Ask When the Journey Ends

The best time to ask for feedback is when candidates leave your hiring funnel. This happens in three scenarios:

  1. After rejection (most common)
  2. After hiring decisions
  3. When candidates withdraw

Why Timing Matters

Rejected Candidates Tell the Truth

Rejected candidates have no reason to sugar-coat their feedback. They'll tell you exactly what went wrong—and that's valuable learning.

When candidates think they might still get hired, they give glowing reviews across the board. But once they know they're rejected, you get honest, actionable feedback.

Your Reputation Is at Stake

Rejected candidates become your brand ambassadors—whether you want them to or not. They'll share their experience with others and possibly post reviews on Glassdoor.

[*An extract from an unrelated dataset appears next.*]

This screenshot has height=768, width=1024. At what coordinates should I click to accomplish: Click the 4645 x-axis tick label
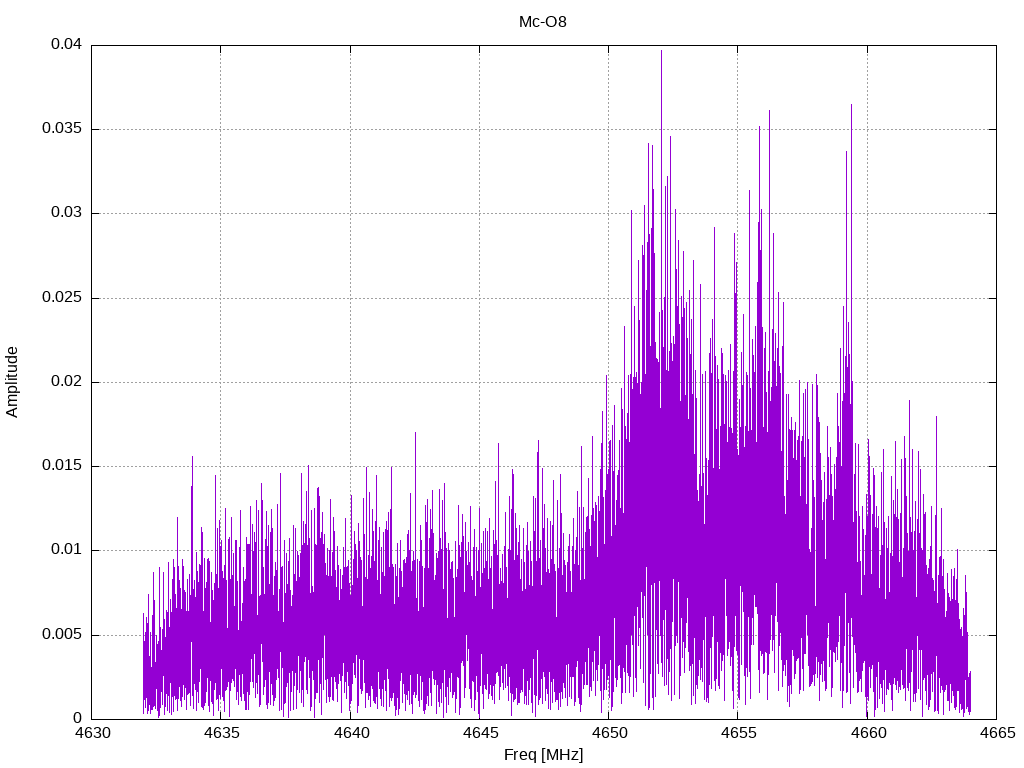click(x=480, y=733)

If these candidates are also your customers, a poor experience could hurt your business significantly. Virgin Media learned this the hard way, losing £5M annually due to bad candidate experiences.

Benchmark Data Works Better

When you measure feedback at the end of the process, your data aligns with industry benchmarks. This gives you meaningful comparisons and helps track real improvement over time.

What Not to Do

Don't ask for feedback at every stage. Here's why:

  • Candidates hoping to advance give biased, overly positive feedback
  • Multiple surveys create survey fatigue
  • The data becomes unreliable and unusable

Save your questions for when they matter most—when the candidate's journey with you ends.

Take Action

Ready to improve your candidate feedback strategy?

  1. Set up feedback collection for the moment candidates leave your process
  2. Focus on rejected candidates—they need the most attention
  3. Use the honest feedback to improve your hiring experience
  4. Track your progress against industry benchmarks

Remember: rejected candidates determine your reputation. Make their experience count.